## Records
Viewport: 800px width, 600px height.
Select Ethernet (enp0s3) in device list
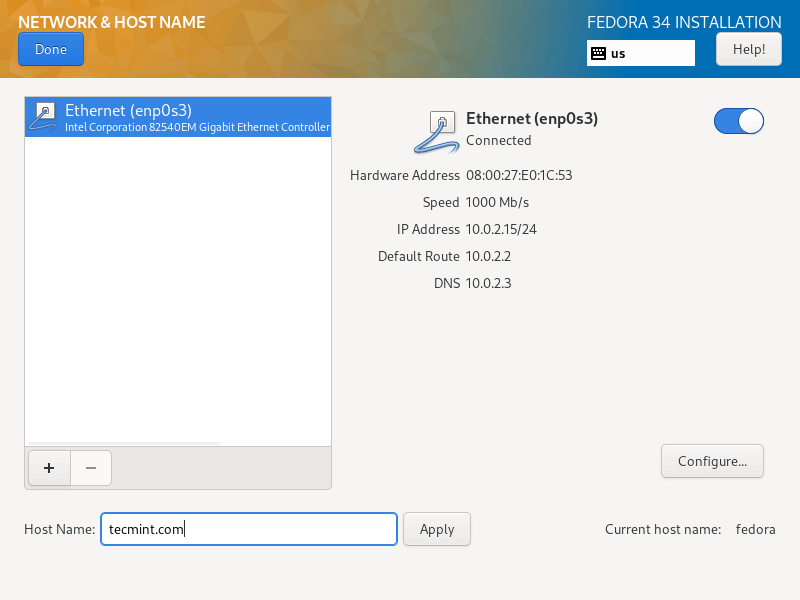click(178, 117)
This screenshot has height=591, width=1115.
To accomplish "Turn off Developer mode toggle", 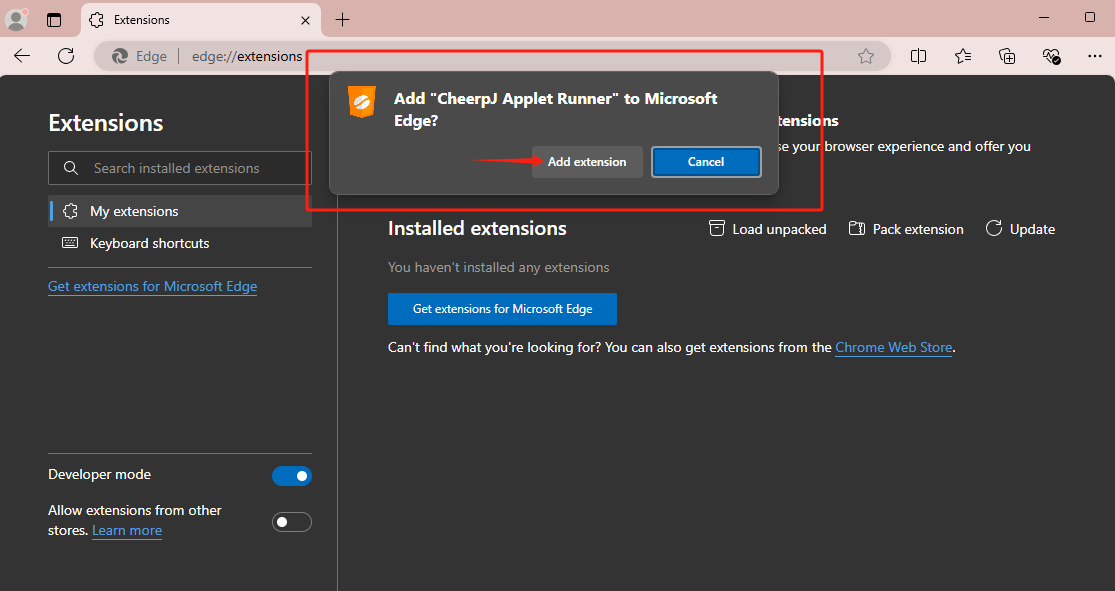I will [x=292, y=476].
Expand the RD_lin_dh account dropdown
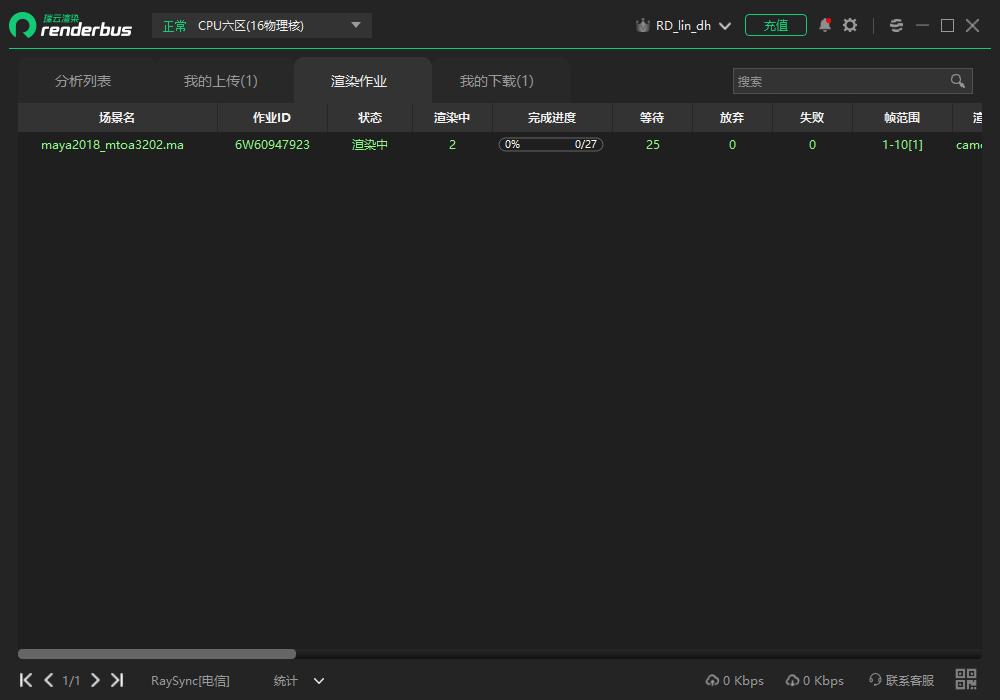 pyautogui.click(x=724, y=26)
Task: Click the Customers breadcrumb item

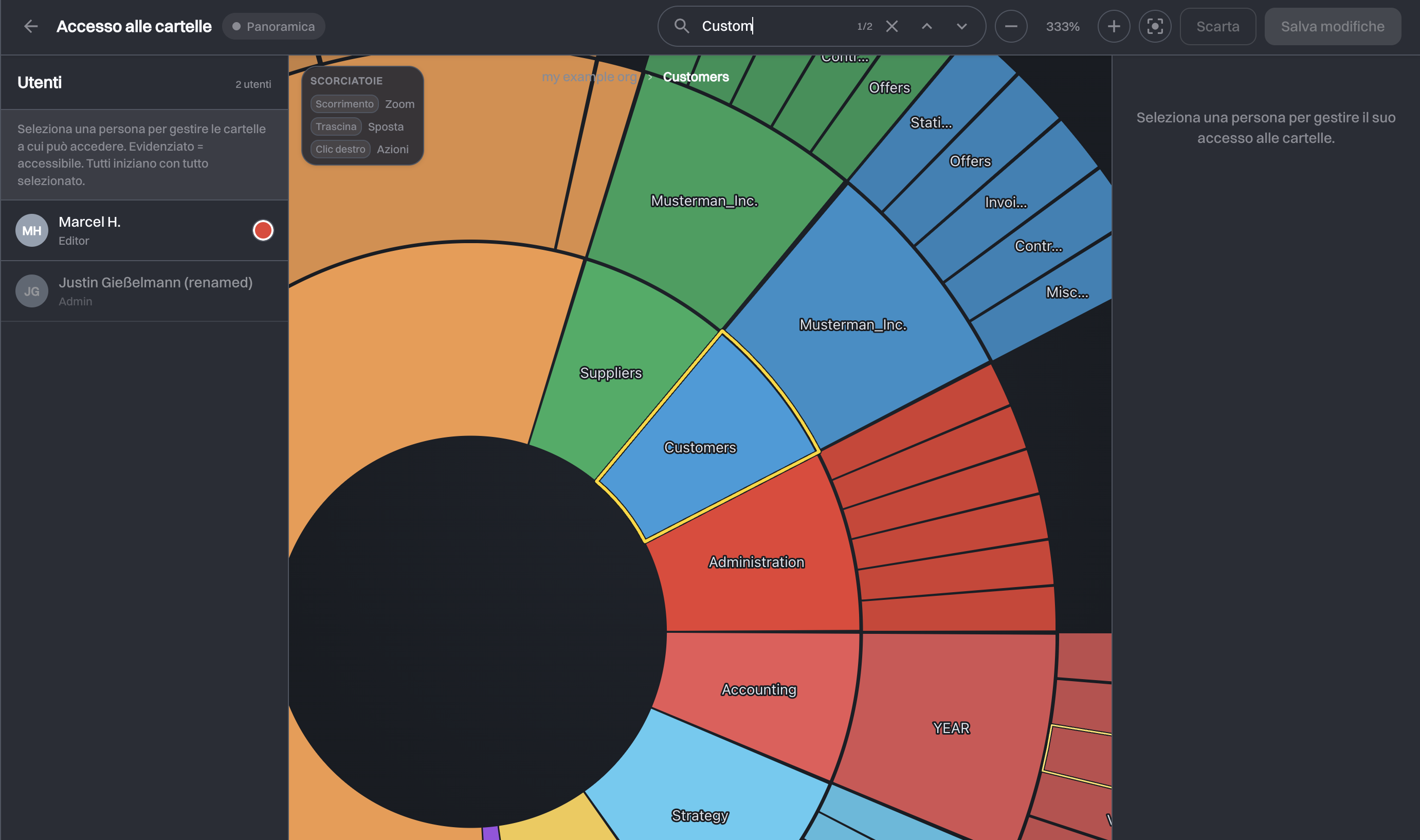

## Requirements
Copy the data verbatim from the line containing "Expand the RD_lin_dh account dropdown" through the end of the data. Omit the pictures from your output.

## Answer for the task
Expand the RD_lin_dh account dropdown
 pyautogui.click(x=724, y=26)
Task: Click the Customers breadcrumb item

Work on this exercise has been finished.